YOUR GOAL ▸ Continue the agent-fox release notes below, starting right after the last entry shown.

-- START TEXT SHOWN --

Skip to content

Releases: agent-fox-dev/agent-fox

v3.4.1

26 Apr 19:33

Choose a tag to compare

What's Changed

Bug Fixes

  • fix(#547): Add errata markdown-to-DuckDB indexing path — errata files in docs/errata/ are now indexed into the DuckDB errata table, closing the write-only gap where errata were created but never retrievable
  • fix(#548): Fix audit-review task_group partitioning causing supersession silos — audit findings no longer use a hardcoded empty task_group, enabling proper supersession across review modes
  • fix(#549): Move steering.md from .agent-fox/specs/ to .agent-fox/
  • fix(#546): Fix ruff format violations in harvest warning strings
  • fix(#545): Serialize AuditJsonlSink writes with threading.Lock to prevent interleaved concurrent appends

Features

  • feat: ADR ingestion pipeline (spec 117) — MADR parser, validator, DuckDB migration v22 for adr_entries table, and integration into FoxKnowledgeProvider for retrieval during coder sessions

Documentation

  • docs: ADR 07 — Define audit JSONL event format (envelope schema + complete event type catalog)
  • docs: Code quality audit (specs 7–9)
  • docs: Parking service 3.4.0 audit

Chores

  • Bump version to 3.4.1

v3.4.0

24 Apr 10:38

Choose a tag to compare

What's Changed

Fixes

  • #543: Drop dead knowledge system columns retrieval_summary and coverage_data
  • #542: Fix ruff format violation in warning string
  • #541: Fix ruff format violation in list comprehension
  • #539: Add quick-triage bail-out to coder prompt
  • #537: Rename CLI command findings to insights
  • #536: Add AC-4 test and fix ruff format violation
  • #534: Add AC-3 integration test for verifier dispatch without phantom task group

Chores

  • Upgrade dependency version pins (pydantic, rich, duckdb, sentence-transformers, scikit-learn, pathspec, tree-sitter, pytest, ruff, mypy, and more)
  • Update auto-generated errata dates

v3.3.1

23 Apr 12:37

Choose a tag to compare

What's New

Features

  • Test coverage regression gate — measures per-file line coverage before and after coder sessions; blocks the task if coverage decreases on modified files (#520)
    • Multi-language coverage tool detection: pytest-cov (Python), cargo-tarpaulin (Rust), go test -cover (Go)
    • Coverage data stored in session outcomes for trend tracking (migration v20)
    • Blocking findings emitted via review_findings table on regression

Full Changelog: v3.3.0...v3.3.1

v3.3.0

23 Apr 11:55

Choose a tag to compare

What's New

Features

  • Verification checklist & task completion enforcement — structured verification checklist for spec compliance (#521)
  • State transition validation in GraphSync — validates engine state transitions to catch illegal graph moves (#523)

-- END TEXT SHOWN --
-- START GIVEN ENTRIES --

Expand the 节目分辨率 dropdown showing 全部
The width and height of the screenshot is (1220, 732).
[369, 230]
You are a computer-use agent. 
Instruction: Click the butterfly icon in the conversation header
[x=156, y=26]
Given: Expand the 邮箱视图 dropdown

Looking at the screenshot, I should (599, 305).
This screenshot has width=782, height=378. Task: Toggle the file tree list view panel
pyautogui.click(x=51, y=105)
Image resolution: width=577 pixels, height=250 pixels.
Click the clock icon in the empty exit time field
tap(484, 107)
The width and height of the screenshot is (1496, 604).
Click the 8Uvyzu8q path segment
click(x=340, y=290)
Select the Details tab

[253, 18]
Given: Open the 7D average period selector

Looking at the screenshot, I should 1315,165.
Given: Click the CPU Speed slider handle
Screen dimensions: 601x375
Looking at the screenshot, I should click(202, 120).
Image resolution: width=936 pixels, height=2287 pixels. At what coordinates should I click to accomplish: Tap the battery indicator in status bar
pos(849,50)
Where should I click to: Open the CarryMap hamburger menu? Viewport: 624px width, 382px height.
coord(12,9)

-- END GIVEN ENTRIES --

FINAL RESULT ▸
  • Eager pre-review with retry-predecessor — restores eager pre-review behavior with retry on predecessor failure (#519)
  • Lightweight errata generation from blocking — reinstates errata generation when issues are blocked (#522)
  • Knowledge system pruning — migration v18 removes causal links and dead knowledge modules (spec 116)

Bug Fixes

  • Fix max_items in property test to avoid retrieval cap masking failures
  • Use Path-typed specs_path variable in plan_cmd (#516)
  • Fix ruff format violation in RuntimeError f-string (#515)
  • Add proper type annotations for embedder and backend variables (#514)

Refactoring

  • Extract strategy classes from engine, fix_pipeline, and result_handler (#518)
  • Inline single-consumer modules and deduplicate review parser
  • Remove dead code and consolidate single-consumer modules (2 passes)
  • Remove dead code and consolidate near-identical abstractions
  • Delete dead knowledge modules (blocking_history, errata_store, gotcha_extraction, gotcha_store) and simplify provider

Full Changelog: v3.2.0...v3.3.0

v3.2.0

22 Apr 14:56

Choose a tag to compare

What's Changed

Features

  • knowledge: Decouple knowledge subsystem via KnowledgeProvider protocol (spec 114)
  • knowledge: Pluggable knowledge provider with gotcha extraction, errata store, and content hashing (spec 115)
  • engine: Wire FoxKnowledgeProvider into engine startup

Refactors

  • knowledge: Delete 40+ legacy knowledge pipeline modules (lang analyzers, retrieval, consolidation, embeddings, etc.)
  • config: Remove obsolete knowledge pipeline configuration options
  • cli: Remove onboard command and legacy nightshift streams

Chores

  • Supersede specs 112 (sleep time compute) and 113 (knowledge effectiveness)
  • Fix Unicode edge case in content hash determinism property test
  • Clean up leftover __pycache__ directories in deleted knowledge subdirectories

v3.1.4

22 Apr 08:34

Choose a tag to compare

What's Changed

Bug Fixes

  • engine: Close AsyncAnthropic clients to prevent event loop shutdown crash (fixes #506)
  • engine: Skip redundant cleanup ingestion when barrier already ran (fixes #505)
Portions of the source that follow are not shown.